* BEGIN Page extract *
UNITED STATES DISTRICT COURT EASTERN DISTRICT OF MICHIGAN SOUTHERN DIVISION
Aug 7, 2018
Case No. 2:17-cr-20640 (E.D. Mich. Aug. 7, 2018)

Opinion

Case No. 2:17-cr-20640

08-07-2018

UNITED STATES OF AMERICA, Plaintiff, v. D-1, JVON CLEMENTS, D-2, WINSTON HILL, D-4, RON BENSON, D-6, DESHAUN TISDALE, D-7, DAVON MOULTRIE, D-8, DEONDRE CASEY, D-10, DANGELO DAVIS, D-13, NATHANIEL BROWN, D-14, DARRYL GRIZZARD, Defendants.


OPINION AND ORDER RESOLVING DEFENDANTS' MOTIONS

The Government has charged 14 defendants with criminal activity arising from their alleged membership in the Playboy Gangster Crips gang. According to the indictment, the gang deals in drugs and weapons, leading to carjackings, murders, and other violent crimes. Motion practice has been heavy in the case and several motions are now pending before the Court.

I. Motion to Sever [234]

Not every one of the 14 Defendants is charged in every count of the indictment, but Count One implicates them all in a RICO conspiracy. Nevertheless, several of the defendants move to have their cases severed from the others.

Defendant Dangelo Davis initially filed the motion. ECF 234. Nathaniel Brown, Darryl Grizzard, Winston Hill, and Deondre Casey later filed joinders. ECF 236, 237, 250, 292.

The criminal rules permit the joinder of defendants, and also give courts options if it appears that trying defendants together will prejudice them or the government. Rule 8(b) allows an indictment to charge multiple defendants if they allegedly "participated in the same act or transaction, or in the same series of acts or transactions, constituting an offense or offenses." Fed. R. Crim. P. 8(b). Rule 14, in contrast, authorizes a court to "order separate trials of counts, sever the defendants' trials, or provide any other relief that justice requires." Fed. R. Crim. P. 14(a). Even so, the Sixth Circuit has recognized a preference for joint trial of defendants who are indicted together, particularly when a charge against all the defendants may be proved by the same evidence and results from the same series of acts. United States v. Walls, 293 F.3d 959, 966 (6th Cir. 2002) (citing Zafiro v. United States, 506 U.S. 534, 539 (1993)); United States v. Hamilton, 689 F.2d 1262, 1275 (6th Cir. 1982) (citing United States v. Cohen, 124 F.2d 164, 165 (2d Cir. 1941)). Severance is therefore required "only if there is a serious risk that a joint trial would compromise a specific trial right of one of the defendants, or prevent the jury from making a reliable judgment about guilt or innocence." Zafiro, 506 U.S. at 539.
* END Page extract *
To be done -
**a.** Repeat the court opinion word for word between "The Government has" and "from the others.", inclusive.
**b.** Write what comes next in the court opinion, picking up after its final sentence.
* BEGIN Given information *
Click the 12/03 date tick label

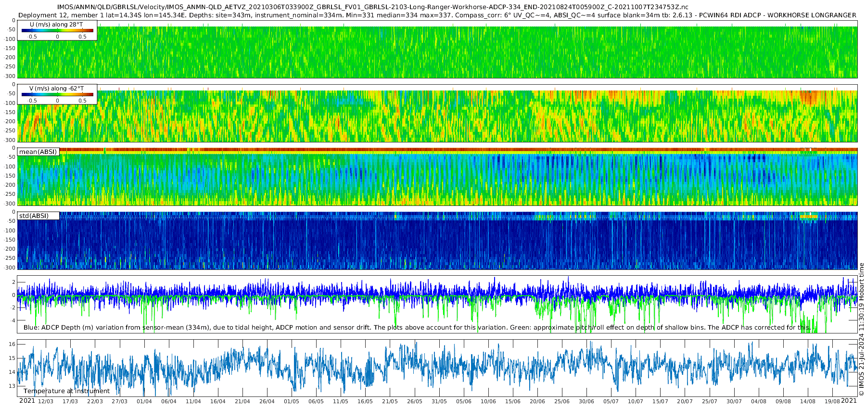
* END Given information *
Task-by-task answers -
**a.**
The Government has charged 14 defendants with criminal activity arising from their alleged membership in the Playboy Gangster Crips gang. According to the indictment, the gang deals in drugs and weapons, leading to carjackings, murders, and other violent crimes. Motion practice has been heavy in the case and several motions are now pending before the Court.

I. Motion to Sever [234]

Not every one of the 14 Defendants is charged in every count of the indictment, but Count One implicates them all in a RICO conspiracy. Nevertheless, several of the defendants move to have their cases severed from the others.

**b.**
The movant Defendants broadly contend that the overt acts they are charged with "arise separately from the alleged RICO violations" and "are not linked to any other overt acts[.]" ECF 234, PgID 1126. They conclude they are misjoined to the other Defendants and, further, that they will be prejudiced if they are tried with the other Defendants because jurors will hear evidence against the other defendants and paint them all with the same brush. Id. at 1127.

The argument fails. The indictment thoroughly explains the nature of the alleged conspiracy, who its members were, where and how they operated, and many of the crimes they allegedly committed in furtherance of the conspiracy. Davis, who filed the initial motion, is specifically implicated in three overt acts: stealing a car with co-Defendant Dawon Taylor in June 2015, burglarizing a house in January 2017, and finally shooting someone during another burglary a few weeks later, this time with another co-defendant, Deshaun Tisdale. See ECF 160, PgID 426, 429. These overt acts are consistent with the overarching conspiracy alleged by the Government. Accordingly, joinder is proper, see United States v. Warner, 690 F.2d 545, 551 (6th Cir. 1982), and none of the movant Defendants have provided any concrete reason that they will be prejudiced by it. The motion will be denied.

II. Motion to Strike Allegations [238]

The RICO count alleges 72 overt acts. ECF 160, PgID 421-31. Five of the Defendants move to strike some of these allegations. They argue that they were previously convicted in state court for some of the overt acts and so indicting them for the same acts would run afoul of the Fifth Amendment's prohibition against double jeopardy.

As with other motions, one defendant (Deondre Casey) made the initial motion. ECF 238. Nathaniel Brown, Darryl Grizzard, Deshaun Tisdale, and Jvon Clements subsequently filed joinders. ECF 239, 243, 255, 262.

Defendants also suggest that pursuing the duplicative allegations is contrary to a Department of Justice policy. See ECF 238, PgID 1153-54. The policy is not binding on the Court and confers no particular rights on Defendants. --------

There are several reasons to reject Defendants' argument, but Defendants concede the most important reason in their brief. They admit, accurately, that the Supreme Court has long embraced a "dual sovereignty" understanding of the double jeopardy clause. Under that understanding, a second prosecution for "identical criminal conduct through equivalent criminal laws" does not violate the double jeopardy clause if the prosecutions are brought by different sovereigns. Puerto Rico v. Sanchez Valle, 136 S. Ct. 1863, 1870 (2016). A defendant in such a case simply committed two offenses through one act. Id. (quoting Heath v. Alabama, 474 U.S. 82, 88 (1985)). Here, the movants have identified exclusively state-court convictions. The double jeopardy clause therefore has no bearing. The Court will deny the motion.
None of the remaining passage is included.